WORK REQUIRED ▸ The answer must consist solely of the lines from the one containing "This screenshot has height=784, width=1553." through the last line of the records below, repeated exactly, with all pictures omitted.

══ DATA UNDER STUDY ══

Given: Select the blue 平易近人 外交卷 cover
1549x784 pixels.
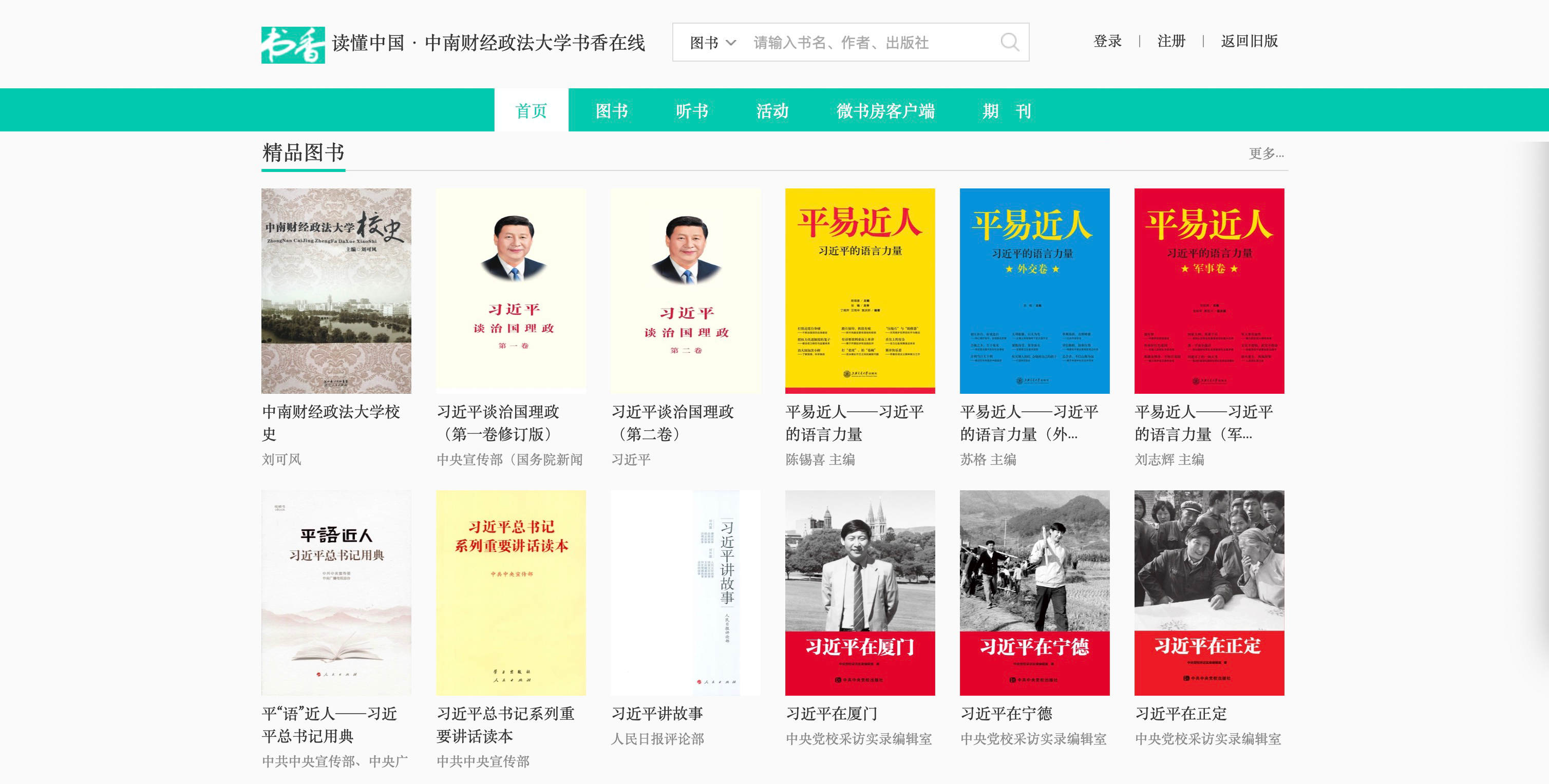Looking at the screenshot, I should tap(1034, 291).
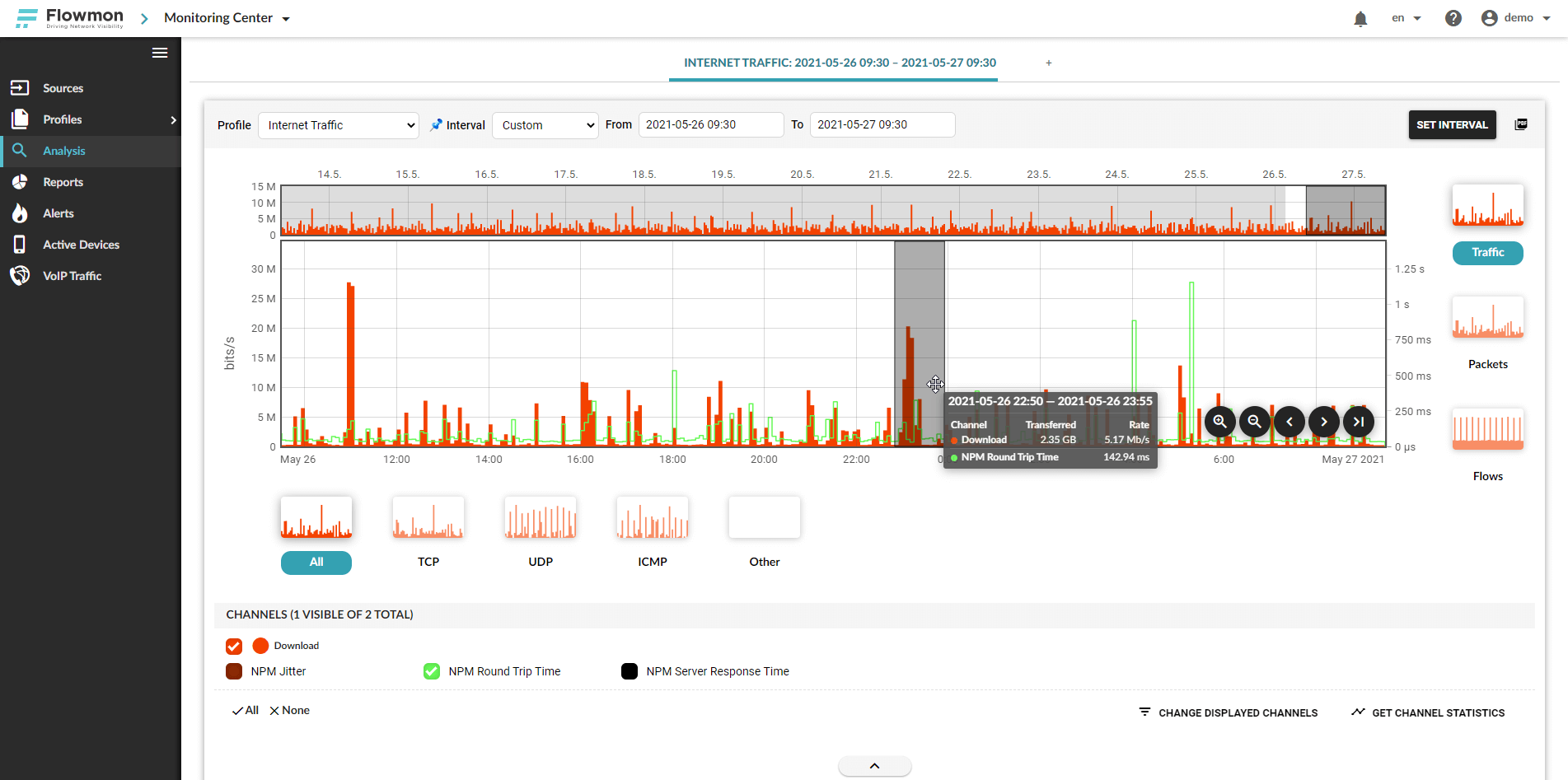Zoom into the traffic chart with magnifier icon
The height and width of the screenshot is (780, 1568).
tap(1219, 421)
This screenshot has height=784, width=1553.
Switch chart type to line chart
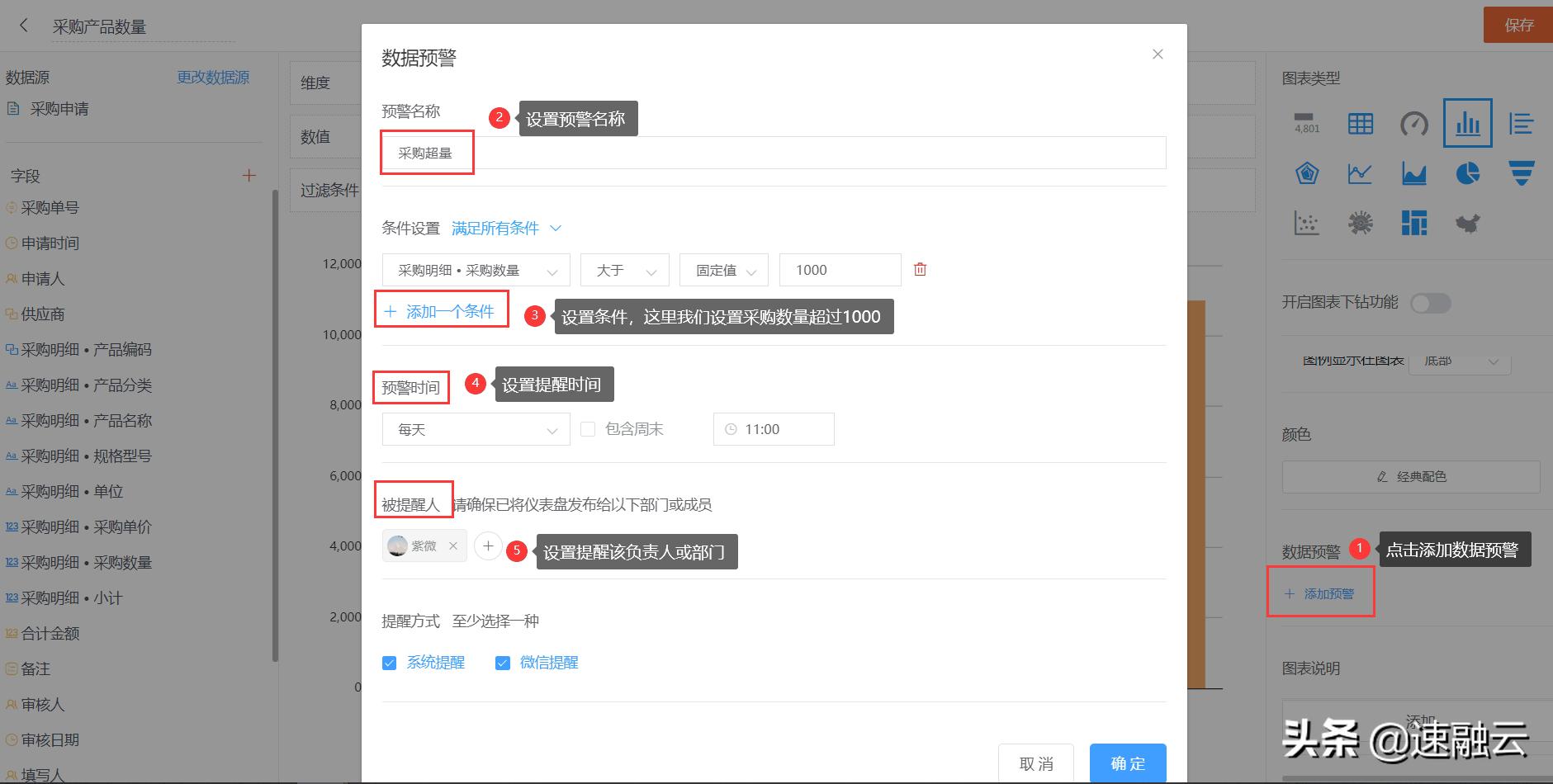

═══

EXERCISE RESPONSE ▸
This screenshot has height=784, width=1553.
Switch chart type to line chart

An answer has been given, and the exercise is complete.